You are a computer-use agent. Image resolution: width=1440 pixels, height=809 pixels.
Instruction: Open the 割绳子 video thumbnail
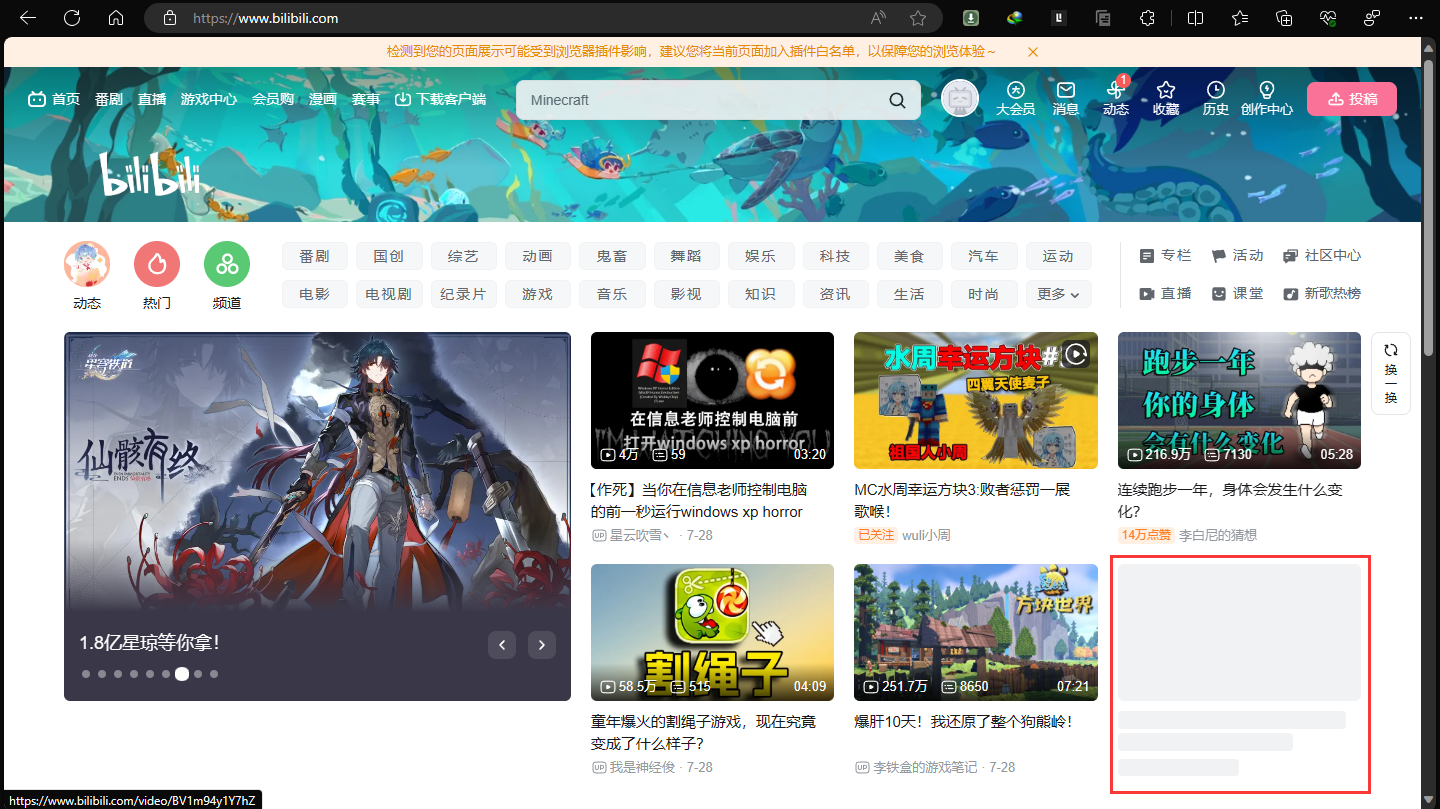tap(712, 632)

* * * *

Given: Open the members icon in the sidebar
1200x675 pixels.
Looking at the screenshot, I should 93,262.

* * * *

Task directions: Could you put the entries that begin with the line containing "Given: Open the members icon in the sidebar" and end with the line containing "Looking at the screenshot, I should 93,262." into a JSON list of strings, one string per line, leaving out blank lines?

Written solution:
[
  "Given: Open the members icon in the sidebar",
  "1200x675 pixels.",
  "Looking at the screenshot, I should 93,262."
]